Give up self in service to God

  • December 11, 2009
Fourth Sunday of Advent (Year C) Dec. 20 (Micah 5:2-5; Psalm 80; Hebrews 10:5-10; Luke 1:39-45)

One of the little (some translations say “least”) clans of Judea — not what a city would want to put on its promotional literature or web site. And yet who has not heard of Bethlehem? Great things definitely come from seemingly insignificant origins.

This oracle or prophecy of salvation promises a luminous future for Bethlehem. One great man has already arisen from Bethlehem, King David himself. The prophet echoes that theme: from her will come one who is to shepherd and save the nation — perhaps another Davidic king.

In so many passages in both testaments of the Bible individuals called by God for a mission protest their humble origins sometimes even referring to the insignificance of their clan or tribe.

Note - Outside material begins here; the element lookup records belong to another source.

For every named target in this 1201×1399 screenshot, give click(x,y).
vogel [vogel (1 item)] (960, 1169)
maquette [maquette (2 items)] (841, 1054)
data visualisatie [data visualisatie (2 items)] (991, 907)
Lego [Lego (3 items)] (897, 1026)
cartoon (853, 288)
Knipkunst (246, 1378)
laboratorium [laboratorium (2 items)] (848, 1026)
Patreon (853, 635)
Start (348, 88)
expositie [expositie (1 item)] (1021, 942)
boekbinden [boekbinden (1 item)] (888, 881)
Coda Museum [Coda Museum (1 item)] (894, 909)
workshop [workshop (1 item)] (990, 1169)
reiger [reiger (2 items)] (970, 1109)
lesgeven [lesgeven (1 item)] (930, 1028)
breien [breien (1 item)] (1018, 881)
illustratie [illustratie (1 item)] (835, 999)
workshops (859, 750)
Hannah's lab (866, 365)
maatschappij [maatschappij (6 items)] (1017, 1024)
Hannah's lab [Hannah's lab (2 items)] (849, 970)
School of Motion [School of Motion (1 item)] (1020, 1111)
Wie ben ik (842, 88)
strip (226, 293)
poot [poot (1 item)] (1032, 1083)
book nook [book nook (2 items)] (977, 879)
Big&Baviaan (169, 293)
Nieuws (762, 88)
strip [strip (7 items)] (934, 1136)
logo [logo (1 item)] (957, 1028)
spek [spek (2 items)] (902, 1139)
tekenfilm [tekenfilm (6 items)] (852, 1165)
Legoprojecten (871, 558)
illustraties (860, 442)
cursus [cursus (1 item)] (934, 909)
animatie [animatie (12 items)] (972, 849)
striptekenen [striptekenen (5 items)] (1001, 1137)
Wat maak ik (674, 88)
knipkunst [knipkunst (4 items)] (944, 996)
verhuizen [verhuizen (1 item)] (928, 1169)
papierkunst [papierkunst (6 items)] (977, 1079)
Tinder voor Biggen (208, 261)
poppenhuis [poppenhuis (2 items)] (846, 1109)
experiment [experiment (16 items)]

Far better to hail from an important city and an important clan or family. But God is never impressed with these arguments, for God has a habit of choosing the youngest and least of many contenders (Jacob, Gideon, Saul and David). God does not judge by appearances as humans do but reads the heart and soul. Our own cultures and societies are guided by values far removed from those of God for they are obsessed with appearance, glamour, glitz and spin. No person or group should ever despair of being the object of great love or of having a significant contribution to make to the well-being and happiness of others — even of the whole world.

God isn’t interested in sacrifices and offerings — at least not those that we are accustomed to making. For centuries sacrifices had been at the centre of Israel’s religion. But the prophets, right in line with the author of Hebrews, had repeatedly warned that God will not be manipulated or bought off. There is absolutely no substitute for justice and compassion in all human interactions.

This is the trap of religious people in every age and in every religion — to look for the easy way. Hebrews raises the bar even more: the only real sacrifice worthy of the name is the sacrifice of self and the will. In that sense Jesus made the perfect sacrifice by harmonizing His will perfectly with God the Father. And that is the sacrifice we are asked to make: giving up self for service to God and others. It is the only sacrifice that God desires, but ironically it is the sacrifice we will do almost anything to avoid making.  

What went through the minds of Mary and Elizabeth? We are not privy to their inner thoughts and feelings but perhaps we can hazard a guess. Excitement, perplexity and puzzlement, joy, even a bit of apprehension are all likely candidates. Perplexity and puzzlement are normal human reactions. The two women had consented to the process that was taking place but that does not mean that they understood everything. The several months that they spent together were an opportunity to compare notes and sort through their questions and feelings with each other. They would have been less than human if they did not feel a bit of apprehension. Elizabeth would become a mother for the first time at an advanced age. Mary was pregnant under circumstances unbelievable to many and she was vulnerable to persecution and even danger. 

But the joy and perplexity of each of the women was heightened by the dawning realization that the life growing in her womb was quite extraordinary and destined to alter the lives of so many. It seems as if the extraordinary mission of the two women has already begun even before their birth as one leaps for joy at the proximity of the other. Most people do not understand the important if sometimes hidden roles they play in the lives of others and in the history of human salvation itself.

It is not necessary for us to understand everything before we give our consent and allow ourselves to be God’s instruments for higher purposes. Mary makes this possible by her complete faith — another word for trust — in God’s loving and holy design. What miracles could we set in motion by means of total faith? There is only one way to find out.